The day before we spoke, it was Chris’ birthday. Amanda’s face radiates joy as she recounts the look on his face—his first birthday as a father—as he walked into the house to a surprise party thrown by the twins, who had picked everything out for Daddy at the Dollar Tree.


“They were so proud of themselves,” she said. “They said ‘We pa-prised you, Daddy!’ It was the most amazing mismatched hot mess of beauty we’ve ever seen. He walks in, and they’re singing ‘Happy Birthday,’ and he didn’t know whether to smile or cry. It’s those moments that I get to watch every day now.”


***


At a few points during our 90-minute chat, the twins pop in and out of the room. First, the Shermans’ little girl, who wants Mommy to come play in her fort with her.


“I’ll come see you in just a minute,” Amanda said, lovingly. “I’ll be down in just a minute, baby.”


Then, her son, who draws a picture of a house before moving on to draw a volcano. He kindly asks me “Do you like volcanos?” In that moment, of course, I love volcanos.


It’s not lost on Amanda that, prior to her twins entering her life, she and Chris lost a boy, and then a girl. That God restored that. “He was like ‘It’s okay, I’ve got both of them for you,’” Amanda said. Everything they lost was restored. In Amanda’s words, “Baby Boy” and the unborn girl weren’t the babies they were meant to have. If she could talk to herself at her lowest moments, she’d say that there were two babies they were meant to have, and they would exceed every expectation, and then some.

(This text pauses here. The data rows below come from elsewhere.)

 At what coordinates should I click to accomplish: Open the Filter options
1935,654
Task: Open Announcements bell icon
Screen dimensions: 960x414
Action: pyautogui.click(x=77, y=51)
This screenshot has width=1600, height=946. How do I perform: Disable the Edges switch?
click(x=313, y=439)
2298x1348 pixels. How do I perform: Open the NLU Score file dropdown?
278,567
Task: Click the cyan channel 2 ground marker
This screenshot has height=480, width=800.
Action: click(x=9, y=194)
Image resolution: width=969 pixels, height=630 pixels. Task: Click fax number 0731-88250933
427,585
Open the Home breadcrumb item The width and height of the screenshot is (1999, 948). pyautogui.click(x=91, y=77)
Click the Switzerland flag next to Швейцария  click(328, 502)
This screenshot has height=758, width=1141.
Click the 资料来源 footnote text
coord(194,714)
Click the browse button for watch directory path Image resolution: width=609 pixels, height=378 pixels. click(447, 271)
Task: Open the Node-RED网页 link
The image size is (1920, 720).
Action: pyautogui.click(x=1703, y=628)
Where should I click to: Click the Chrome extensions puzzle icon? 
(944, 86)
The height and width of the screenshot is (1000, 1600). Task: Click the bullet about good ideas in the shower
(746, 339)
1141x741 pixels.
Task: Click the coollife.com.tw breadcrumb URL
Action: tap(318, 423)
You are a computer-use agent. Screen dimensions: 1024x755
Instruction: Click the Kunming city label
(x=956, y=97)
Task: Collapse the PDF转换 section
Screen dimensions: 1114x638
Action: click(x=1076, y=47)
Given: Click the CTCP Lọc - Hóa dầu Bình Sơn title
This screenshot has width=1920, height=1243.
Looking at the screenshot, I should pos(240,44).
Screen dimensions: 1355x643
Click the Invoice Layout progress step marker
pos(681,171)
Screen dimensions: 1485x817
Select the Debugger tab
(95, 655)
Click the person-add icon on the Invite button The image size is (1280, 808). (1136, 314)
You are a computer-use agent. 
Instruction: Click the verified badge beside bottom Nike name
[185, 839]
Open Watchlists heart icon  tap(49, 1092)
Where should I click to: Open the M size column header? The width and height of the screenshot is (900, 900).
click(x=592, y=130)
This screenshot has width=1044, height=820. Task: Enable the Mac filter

“I’d say ‘This will work out,’” she said. “And keep telling ourselves that. It was obviously not in our plan, but this is how it was supposed to be, and we’ll be even stronger when it happens.”


Amanda remembers the days of her wait—the years, the years of the nagging in her head, wondering if it would all ever work out. But the waiting season was where her faith grew. She, like me, believes that God won’t put a dream in your heart unless He has a plan in place to fulfill it. Will it look like what we envisioned? Likely not. Will it be worth it? Absolutely. Look at Chris and Amanda. God restored everything that was lost and blew their minds while doing it.


“He will fulfill it beyond your expectations, if you only have faith and get out of your own way,” she said.


Looking back, November 2017—right around the exact time the twins were born—was when Chris and Amanda, 12 years into marriage by that point, were being approved to become foster parents. It kickstarted a journey that led them to the week of Christmas 2021, where, within a span of 24 hours, Chris and Amanda went from being just Chris and Amanda to being a family. It happened just as it was meant to.


“We were chosen, and the kids were chosen,” Amanda said. “We needed them, and they needed us.”


And suddenly, two became four—and the rest, as they say, is history.